_Saved data entries_:
>>>>>
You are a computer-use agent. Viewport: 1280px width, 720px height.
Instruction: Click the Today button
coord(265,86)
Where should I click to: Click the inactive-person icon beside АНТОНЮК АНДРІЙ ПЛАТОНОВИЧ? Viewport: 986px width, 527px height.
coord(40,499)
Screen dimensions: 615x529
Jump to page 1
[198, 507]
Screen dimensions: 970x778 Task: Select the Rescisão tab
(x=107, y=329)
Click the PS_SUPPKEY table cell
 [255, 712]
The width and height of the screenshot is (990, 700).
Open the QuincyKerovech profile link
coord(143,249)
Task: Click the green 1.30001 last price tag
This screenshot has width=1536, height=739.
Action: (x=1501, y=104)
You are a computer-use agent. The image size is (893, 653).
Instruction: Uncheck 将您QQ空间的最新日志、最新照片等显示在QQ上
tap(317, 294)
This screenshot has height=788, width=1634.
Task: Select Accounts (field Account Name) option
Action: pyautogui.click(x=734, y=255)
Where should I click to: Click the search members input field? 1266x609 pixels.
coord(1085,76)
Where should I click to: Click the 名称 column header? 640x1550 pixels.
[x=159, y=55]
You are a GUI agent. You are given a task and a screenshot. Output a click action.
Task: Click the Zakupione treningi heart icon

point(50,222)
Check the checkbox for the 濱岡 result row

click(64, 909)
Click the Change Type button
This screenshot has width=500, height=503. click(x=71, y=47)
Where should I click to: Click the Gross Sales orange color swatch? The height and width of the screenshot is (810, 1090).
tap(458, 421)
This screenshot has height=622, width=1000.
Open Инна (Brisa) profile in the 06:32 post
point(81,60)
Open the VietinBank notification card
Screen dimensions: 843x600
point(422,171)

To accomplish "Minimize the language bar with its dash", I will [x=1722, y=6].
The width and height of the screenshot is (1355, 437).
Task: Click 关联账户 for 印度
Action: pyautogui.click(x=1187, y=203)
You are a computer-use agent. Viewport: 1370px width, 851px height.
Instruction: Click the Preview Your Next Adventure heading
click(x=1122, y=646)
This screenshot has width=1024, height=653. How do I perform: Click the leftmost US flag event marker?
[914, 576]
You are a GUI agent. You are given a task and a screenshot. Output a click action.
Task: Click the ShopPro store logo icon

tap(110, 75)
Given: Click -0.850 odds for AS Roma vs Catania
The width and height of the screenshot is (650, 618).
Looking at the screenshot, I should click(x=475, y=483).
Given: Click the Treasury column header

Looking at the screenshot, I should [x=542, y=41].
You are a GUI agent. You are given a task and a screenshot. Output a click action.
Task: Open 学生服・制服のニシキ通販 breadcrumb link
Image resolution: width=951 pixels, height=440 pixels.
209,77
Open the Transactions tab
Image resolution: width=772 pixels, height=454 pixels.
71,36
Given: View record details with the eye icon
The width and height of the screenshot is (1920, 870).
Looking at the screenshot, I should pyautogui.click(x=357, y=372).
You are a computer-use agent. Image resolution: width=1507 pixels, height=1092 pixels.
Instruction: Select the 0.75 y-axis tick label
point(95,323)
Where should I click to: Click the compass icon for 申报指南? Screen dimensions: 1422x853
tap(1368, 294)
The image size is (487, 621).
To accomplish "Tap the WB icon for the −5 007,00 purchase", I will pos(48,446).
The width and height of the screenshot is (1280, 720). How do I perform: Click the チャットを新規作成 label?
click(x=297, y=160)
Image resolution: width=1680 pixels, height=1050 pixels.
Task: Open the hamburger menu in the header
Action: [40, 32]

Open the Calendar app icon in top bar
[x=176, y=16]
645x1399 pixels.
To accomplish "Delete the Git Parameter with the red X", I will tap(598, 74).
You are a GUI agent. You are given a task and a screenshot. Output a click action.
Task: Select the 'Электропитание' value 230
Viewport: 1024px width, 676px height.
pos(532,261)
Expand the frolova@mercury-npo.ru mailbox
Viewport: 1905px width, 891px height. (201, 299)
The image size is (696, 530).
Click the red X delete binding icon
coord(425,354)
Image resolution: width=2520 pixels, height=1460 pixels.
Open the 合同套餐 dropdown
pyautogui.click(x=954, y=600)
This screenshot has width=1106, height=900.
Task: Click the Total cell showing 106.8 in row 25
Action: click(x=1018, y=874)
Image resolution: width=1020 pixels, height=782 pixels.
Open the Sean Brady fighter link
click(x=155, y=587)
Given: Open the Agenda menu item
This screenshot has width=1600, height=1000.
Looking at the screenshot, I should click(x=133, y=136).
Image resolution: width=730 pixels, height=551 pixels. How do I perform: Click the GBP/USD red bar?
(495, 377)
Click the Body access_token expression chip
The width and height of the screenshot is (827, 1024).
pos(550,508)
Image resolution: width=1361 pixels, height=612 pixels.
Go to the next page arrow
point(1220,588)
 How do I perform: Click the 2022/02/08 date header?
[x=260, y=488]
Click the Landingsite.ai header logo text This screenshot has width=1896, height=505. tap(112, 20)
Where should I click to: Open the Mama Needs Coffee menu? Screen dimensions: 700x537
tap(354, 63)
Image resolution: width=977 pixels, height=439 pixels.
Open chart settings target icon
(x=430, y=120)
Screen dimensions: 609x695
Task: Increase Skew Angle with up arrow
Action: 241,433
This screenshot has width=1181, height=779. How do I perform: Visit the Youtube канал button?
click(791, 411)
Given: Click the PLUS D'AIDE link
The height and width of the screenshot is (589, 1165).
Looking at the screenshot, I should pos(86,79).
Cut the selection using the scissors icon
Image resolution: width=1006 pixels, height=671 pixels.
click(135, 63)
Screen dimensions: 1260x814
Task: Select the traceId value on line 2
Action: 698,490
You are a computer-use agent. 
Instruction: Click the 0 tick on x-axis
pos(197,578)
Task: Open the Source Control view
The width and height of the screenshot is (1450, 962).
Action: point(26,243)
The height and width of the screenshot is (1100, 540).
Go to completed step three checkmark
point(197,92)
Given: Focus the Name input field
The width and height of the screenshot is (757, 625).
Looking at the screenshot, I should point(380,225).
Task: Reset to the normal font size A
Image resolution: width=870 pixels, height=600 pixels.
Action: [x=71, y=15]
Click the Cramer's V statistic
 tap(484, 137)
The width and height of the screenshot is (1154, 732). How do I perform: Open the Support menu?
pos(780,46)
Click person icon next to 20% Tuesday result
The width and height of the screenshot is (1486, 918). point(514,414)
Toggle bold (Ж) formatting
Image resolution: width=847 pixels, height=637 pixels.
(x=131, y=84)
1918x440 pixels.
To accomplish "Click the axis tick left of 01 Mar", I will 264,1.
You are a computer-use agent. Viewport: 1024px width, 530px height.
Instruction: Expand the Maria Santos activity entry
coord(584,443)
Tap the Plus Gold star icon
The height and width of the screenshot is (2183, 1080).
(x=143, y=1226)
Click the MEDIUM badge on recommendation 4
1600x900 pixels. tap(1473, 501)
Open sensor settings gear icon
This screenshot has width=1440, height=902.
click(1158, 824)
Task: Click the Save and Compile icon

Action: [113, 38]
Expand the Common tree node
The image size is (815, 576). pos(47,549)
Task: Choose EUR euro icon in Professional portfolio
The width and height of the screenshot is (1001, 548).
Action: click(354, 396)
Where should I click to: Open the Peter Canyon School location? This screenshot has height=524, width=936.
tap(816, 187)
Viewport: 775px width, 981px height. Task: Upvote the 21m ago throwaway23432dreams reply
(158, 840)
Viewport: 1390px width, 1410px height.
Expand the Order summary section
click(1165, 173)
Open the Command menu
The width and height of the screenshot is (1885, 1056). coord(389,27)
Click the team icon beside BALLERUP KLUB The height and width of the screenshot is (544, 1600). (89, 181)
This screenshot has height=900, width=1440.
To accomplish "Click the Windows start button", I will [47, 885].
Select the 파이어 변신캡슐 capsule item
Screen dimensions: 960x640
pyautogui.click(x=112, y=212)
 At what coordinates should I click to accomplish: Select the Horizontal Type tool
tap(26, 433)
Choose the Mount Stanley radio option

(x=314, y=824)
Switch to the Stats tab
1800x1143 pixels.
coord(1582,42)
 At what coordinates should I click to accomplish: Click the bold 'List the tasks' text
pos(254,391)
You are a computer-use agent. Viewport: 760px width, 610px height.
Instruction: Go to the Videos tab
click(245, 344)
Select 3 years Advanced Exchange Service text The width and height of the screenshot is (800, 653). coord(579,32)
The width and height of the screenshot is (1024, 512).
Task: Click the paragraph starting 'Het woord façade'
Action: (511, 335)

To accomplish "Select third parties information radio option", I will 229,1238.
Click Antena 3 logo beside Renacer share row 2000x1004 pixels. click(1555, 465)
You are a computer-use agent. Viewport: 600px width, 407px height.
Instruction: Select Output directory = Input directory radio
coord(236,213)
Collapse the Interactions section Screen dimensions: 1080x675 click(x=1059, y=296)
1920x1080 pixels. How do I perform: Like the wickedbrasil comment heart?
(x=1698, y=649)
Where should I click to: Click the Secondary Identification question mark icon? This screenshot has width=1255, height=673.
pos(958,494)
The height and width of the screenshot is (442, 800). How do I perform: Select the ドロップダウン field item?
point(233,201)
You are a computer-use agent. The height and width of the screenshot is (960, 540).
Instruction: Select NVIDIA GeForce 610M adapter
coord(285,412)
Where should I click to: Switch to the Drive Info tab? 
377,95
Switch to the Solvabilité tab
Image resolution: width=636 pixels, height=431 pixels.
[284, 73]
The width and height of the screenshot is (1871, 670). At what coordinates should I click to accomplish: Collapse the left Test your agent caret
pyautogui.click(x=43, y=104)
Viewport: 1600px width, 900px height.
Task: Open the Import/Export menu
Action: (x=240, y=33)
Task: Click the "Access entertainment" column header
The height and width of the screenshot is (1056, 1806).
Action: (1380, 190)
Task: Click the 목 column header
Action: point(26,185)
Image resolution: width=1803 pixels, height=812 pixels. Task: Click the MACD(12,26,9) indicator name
<<<<<
_YOUR TASK_: Transcribe the lines above between the line holding "Click the PS_SUPPKEY table cell" and the line holding "You are a computer-use agent. The image", inclusive, exactly as they stand and with nothing added.

_WRITTEN RESPONSE_:
Click the PS_SUPPKEY table cell
 [255, 712]
The width and height of the screenshot is (990, 700).
Open the QuincyKerovech profile link
coord(143,249)
Task: Click the green 1.30001 last price tag
This screenshot has width=1536, height=739.
Action: (x=1501, y=104)
You are a computer-use agent. The image size is (893, 653).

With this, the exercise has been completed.